# Your objective
What are the lines from the one containing "Share job on Twitter" through the last line of the records below? Return them exactly, leaving out pictures.

# The data
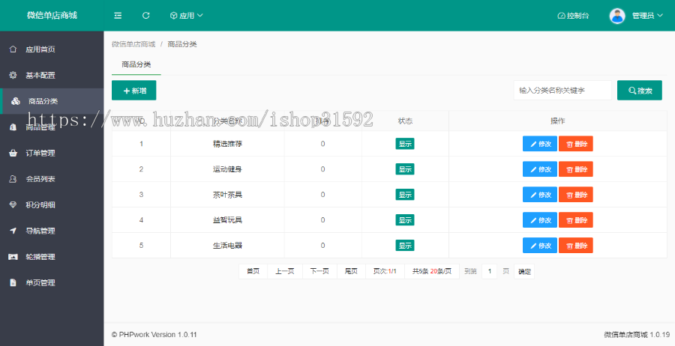
Task: Toggle 显示 status for 生活电器 row
Action: 405,246
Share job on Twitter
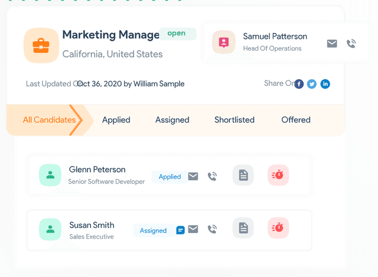378x277 pixels. (312, 84)
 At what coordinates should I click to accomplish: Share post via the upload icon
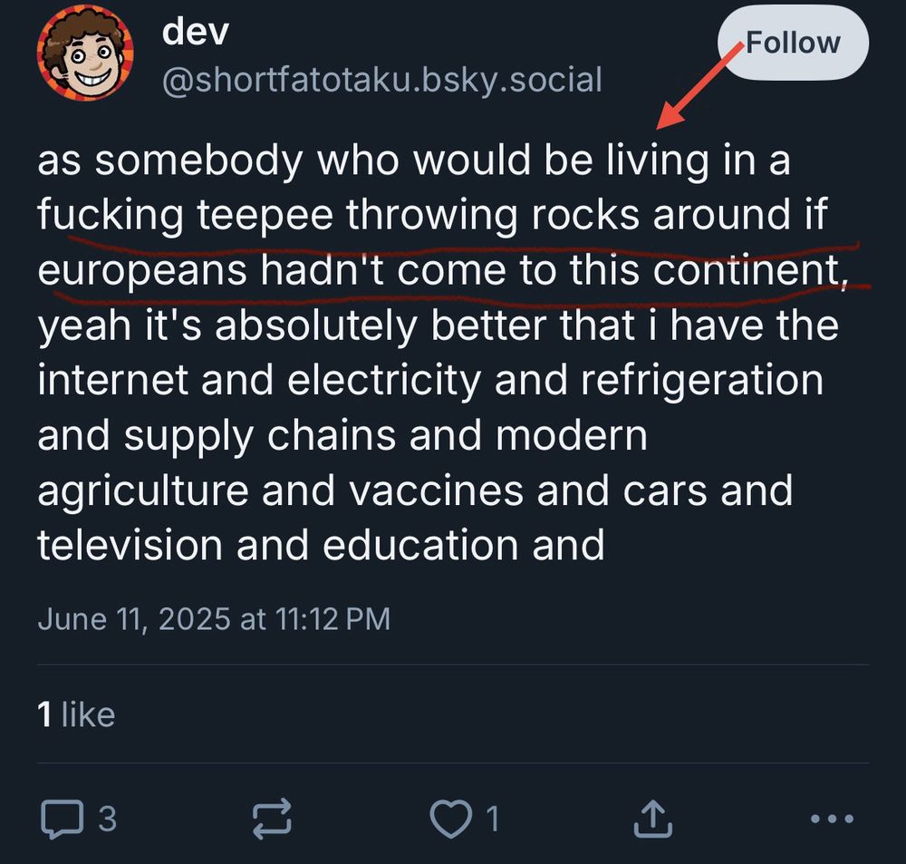coord(653,819)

# Solution for this task
Share job on Twitter
378x277 pixels. (312, 84)
 At what coordinates should I click to accomplish: Share post via the upload icon
coord(653,819)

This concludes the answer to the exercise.